Car M. Watson est à présent, comme Stevenson l’a été avant lui, le maître le plus parfait d’un genre essentiellement anglais, et dont la formation constitue, à coup sûr, l’un des phénomènes les plus curieux de l’histoire littéraire au siècle passé. Tandis, que chez nous, depuis Balzac et Flaubert, les « artistes » de la littérature se sont trouvés, en quelque sorte, forcés d’employer l’originalité et l’indépendance naturelles de leur tempérament à l’étude des seules passions de l’amour, les « artistes » du roman anglais ont dû se mettre en quête d’un autre terrain pour y dépenser à leur aise des qualités pareilles ; et, faute de pouvoir approfondir l’analyse des sentimens amoureux, plusieurs d’entre eux ont entièrement renoncé à l’étude de ces sentimens, de telle façon qu’il y a telles de leurs œuvres, et des plus personnelles et des plus fameuses, qui ne présentent pas l’ombre d’une intrigue galante, et parfois ne contiennent pas une seule figure de femme.

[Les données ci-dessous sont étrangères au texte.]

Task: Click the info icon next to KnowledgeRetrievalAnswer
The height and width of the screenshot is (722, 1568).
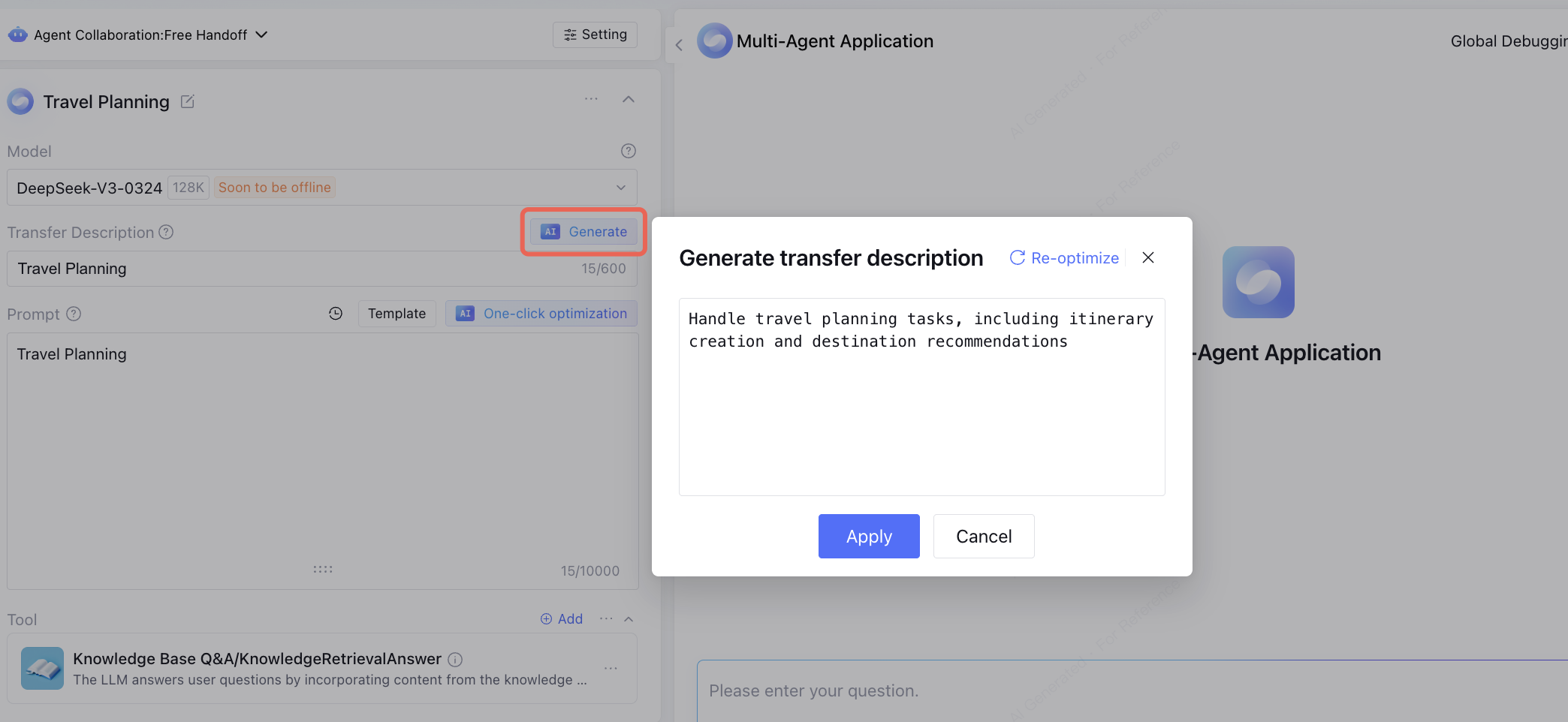Action: [455, 660]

Mais, de la même manière que leurs rivaux français affirmaient leur « différence » dans la singularité ou dans l’intensité des émotions « sexuelles » qu’ils évoquaient devant nous, ces écrivains anglais, — poussés dans une autre voie par un même besoin de nier, et peut-être aussi de braver, les principes le plus universellement admis autour d’eux, — ont concentré tout leur effort à s’élever au-dessus du code de la morale traditionnelle, en créant des figures d’une dépravation séduisante, des types de magnifiques ou délicieux coquins, qui, tantôt joignaient à leur profonde immoralité les allures délicates de gentlemen accomplis, et tantôt déployaient, au milieu de leurs entreprises les plus criminelles, d’inépuisables trésors de tendresse, de douceur, et d’abnégation.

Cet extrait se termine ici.